**Selected passage:**
No remark could have a worse effect on the inhabitants of the Middle East. Rice wrote her doctoral dissertation on the Cold War era and the USSR, and although she has a prestigious background in academia, she sadly has not read her Middle East history correctly. To the Arab street she is trying to appeal to today, the "founders" that she admires in Israel are nothing but invaders who realized early on that in order to survive they must uproot, kill and terrorize the Palestinians.

Joseph Weitz, head of the Jewish Agency's colonial department, said in 1940, "We shall not achieve our goal if the Arabs are in this small country. There is no other way [other] than to transfer the Arabs from here to neighboring countries - all of them! Not one village, not one tribe should be left." In 1948, there were 475 villages in Palestine, 385 of which were bulldozed to the ground by Israel. In 1938, the "founder" Ben Gurion told the World Council of Poale Zion, "The boundaries of Zionist aspirations include southern Lebanon, southern Syria, today's trans-Jordan, all of the West Bank and Sinai." Ten years later, as premier of Israel, he said, "Our aim is to smash Lebanon, trans-Jordan and Syria. We shall establish a Christian state [in Lebanon], and then we will smash the Arab Legion, eliminate trans-Jordan, then Syria will fall to us. We then bomb and move on and take Port Said, Alexandria and Sinai." (Taken from Michael Bar Zohar's Ben Gurion: A Biography). These words have had more of an impact on Arabs, even those who are moderate and Westernized, than the democratic promises of Rice.

**Your objective:**
Write out the Middle East history passage above from "No remark could" up to and including "terrorize the Palestinians.".

**Information provided:**
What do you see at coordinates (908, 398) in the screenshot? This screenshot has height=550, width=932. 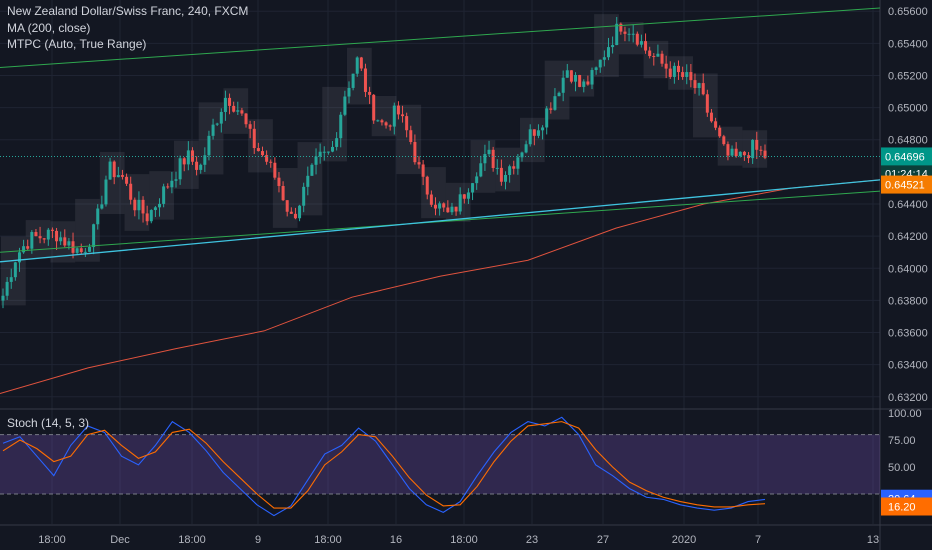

**Solved exercise:**
No remark could have a worse effect on the inhabitants of the Middle East. Rice wrote her doctoral dissertation on the Cold War era and the USSR, and although she has a prestigious background in academia, she sadly has not read her Middle East history correctly. To the Arab street she is trying to appeal to today, the "founders" that she admires in Israel are nothing but invaders who realized early on that in order to survive they must uproot, kill and terrorize the Palestinians.